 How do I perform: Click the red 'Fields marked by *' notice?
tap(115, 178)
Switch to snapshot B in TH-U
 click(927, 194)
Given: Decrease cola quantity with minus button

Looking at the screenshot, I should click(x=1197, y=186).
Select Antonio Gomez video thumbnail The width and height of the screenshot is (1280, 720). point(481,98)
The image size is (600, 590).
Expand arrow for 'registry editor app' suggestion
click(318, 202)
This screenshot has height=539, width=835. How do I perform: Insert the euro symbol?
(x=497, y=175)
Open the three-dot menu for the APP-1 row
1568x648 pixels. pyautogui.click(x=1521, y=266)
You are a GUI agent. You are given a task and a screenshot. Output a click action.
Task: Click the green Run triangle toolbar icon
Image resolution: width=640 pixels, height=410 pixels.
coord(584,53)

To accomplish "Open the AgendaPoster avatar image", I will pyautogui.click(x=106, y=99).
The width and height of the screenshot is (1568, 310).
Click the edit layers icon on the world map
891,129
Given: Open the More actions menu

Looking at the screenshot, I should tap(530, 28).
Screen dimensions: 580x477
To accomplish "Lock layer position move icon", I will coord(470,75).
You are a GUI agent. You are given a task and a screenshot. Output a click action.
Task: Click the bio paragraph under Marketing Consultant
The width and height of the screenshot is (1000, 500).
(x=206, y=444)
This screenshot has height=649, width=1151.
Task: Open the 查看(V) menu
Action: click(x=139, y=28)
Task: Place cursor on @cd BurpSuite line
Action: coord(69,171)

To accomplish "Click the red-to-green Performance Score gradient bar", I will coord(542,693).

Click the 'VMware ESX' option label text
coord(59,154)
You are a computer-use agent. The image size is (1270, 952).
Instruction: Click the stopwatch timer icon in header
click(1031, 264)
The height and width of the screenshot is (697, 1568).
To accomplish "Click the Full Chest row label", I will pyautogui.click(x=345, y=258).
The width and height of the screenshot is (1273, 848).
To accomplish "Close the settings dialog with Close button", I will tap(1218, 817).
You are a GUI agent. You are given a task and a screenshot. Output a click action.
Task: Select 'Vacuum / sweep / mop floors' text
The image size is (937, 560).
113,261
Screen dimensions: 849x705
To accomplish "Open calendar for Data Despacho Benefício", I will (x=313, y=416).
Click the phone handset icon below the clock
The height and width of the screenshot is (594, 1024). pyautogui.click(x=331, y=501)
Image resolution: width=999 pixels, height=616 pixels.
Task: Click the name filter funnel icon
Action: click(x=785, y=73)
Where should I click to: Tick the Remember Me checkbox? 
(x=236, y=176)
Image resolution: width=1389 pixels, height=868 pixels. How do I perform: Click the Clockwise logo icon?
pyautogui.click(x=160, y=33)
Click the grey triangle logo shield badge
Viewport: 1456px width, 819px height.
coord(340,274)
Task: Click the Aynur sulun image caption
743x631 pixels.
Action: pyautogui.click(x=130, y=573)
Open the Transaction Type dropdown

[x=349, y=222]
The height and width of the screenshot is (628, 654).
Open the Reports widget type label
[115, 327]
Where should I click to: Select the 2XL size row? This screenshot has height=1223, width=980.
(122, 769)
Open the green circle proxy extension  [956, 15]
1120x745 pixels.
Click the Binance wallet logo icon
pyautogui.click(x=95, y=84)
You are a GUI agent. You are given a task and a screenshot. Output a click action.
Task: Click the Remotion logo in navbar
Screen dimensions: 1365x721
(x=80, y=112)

◆ TASK TO COMPLETE
Each line of the listing must appear in the answer exactly as above.

◆ RESPONSE BELOW
 How do I perform: Click the red 'Fields marked by *' notice?
tap(115, 178)
Switch to snapshot B in TH-U
 click(927, 194)
Given: Decrease cola quantity with minus button

Looking at the screenshot, I should click(x=1197, y=186).
Select Antonio Gomez video thumbnail The width and height of the screenshot is (1280, 720). point(481,98)
The image size is (600, 590).
Expand arrow for 'registry editor app' suggestion
click(318, 202)
This screenshot has height=539, width=835. How do I perform: Insert the euro symbol?
(x=497, y=175)
Open the three-dot menu for the APP-1 row
1568x648 pixels. pyautogui.click(x=1521, y=266)
You are a GUI agent. You are given a task and a screenshot. Output a click action.
Task: Click the green Run triangle toolbar icon
Image resolution: width=640 pixels, height=410 pixels.
coord(584,53)

To accomplish "Open the AgendaPoster avatar image", I will pyautogui.click(x=106, y=99).
The width and height of the screenshot is (1568, 310).
Click the edit layers icon on the world map
891,129
Given: Open the More actions menu

Looking at the screenshot, I should tap(530, 28).
Screen dimensions: 580x477
To accomplish "Lock layer position move icon", I will coord(470,75).
You are a GUI agent. You are given a task and a screenshot. Output a click action.
Task: Click the bio paragraph under Marketing Consultant
The width and height of the screenshot is (1000, 500).
(x=206, y=444)
This screenshot has height=649, width=1151.
Task: Open the 查看(V) menu
Action: click(x=139, y=28)
Task: Place cursor on @cd BurpSuite line
Action: coord(69,171)

To accomplish "Click the red-to-green Performance Score gradient bar", I will coord(542,693).

Click the 'VMware ESX' option label text
coord(59,154)
You are a computer-use agent. The image size is (1270, 952).
Instruction: Click the stopwatch timer icon in header
click(1031, 264)
The height and width of the screenshot is (697, 1568).
To accomplish "Click the Full Chest row label", I will pyautogui.click(x=345, y=258).
The width and height of the screenshot is (1273, 848).
To accomplish "Close the settings dialog with Close button", I will tap(1218, 817).
You are a GUI agent. You are given a task and a screenshot. Output a click action.
Task: Select 'Vacuum / sweep / mop floors' text
The image size is (937, 560).
113,261
Screen dimensions: 849x705
To accomplish "Open calendar for Data Despacho Benefício", I will (x=313, y=416).
Click the phone handset icon below the clock
The height and width of the screenshot is (594, 1024). pyautogui.click(x=331, y=501)
Image resolution: width=999 pixels, height=616 pixels.
Task: Click the name filter funnel icon
Action: click(x=785, y=73)
Where should I click to: Tick the Remember Me checkbox? 
(x=236, y=176)
Image resolution: width=1389 pixels, height=868 pixels. How do I perform: Click the Clockwise logo icon?
pyautogui.click(x=160, y=33)
Click the grey triangle logo shield badge
Viewport: 1456px width, 819px height.
coord(340,274)
Task: Click the Aynur sulun image caption
743x631 pixels.
Action: pyautogui.click(x=130, y=573)
Open the Transaction Type dropdown

[x=349, y=222]
The height and width of the screenshot is (628, 654).
Open the Reports widget type label
[115, 327]
Where should I click to: Select the 2XL size row? This screenshot has height=1223, width=980.
(122, 769)
Open the green circle proxy extension  [956, 15]
1120x745 pixels.
Click the Binance wallet logo icon
pyautogui.click(x=95, y=84)
You are a GUI agent. You are given a task and a screenshot. Output a click action.
Task: Click the Remotion logo in navbar
Screen dimensions: 1365x721
(x=80, y=112)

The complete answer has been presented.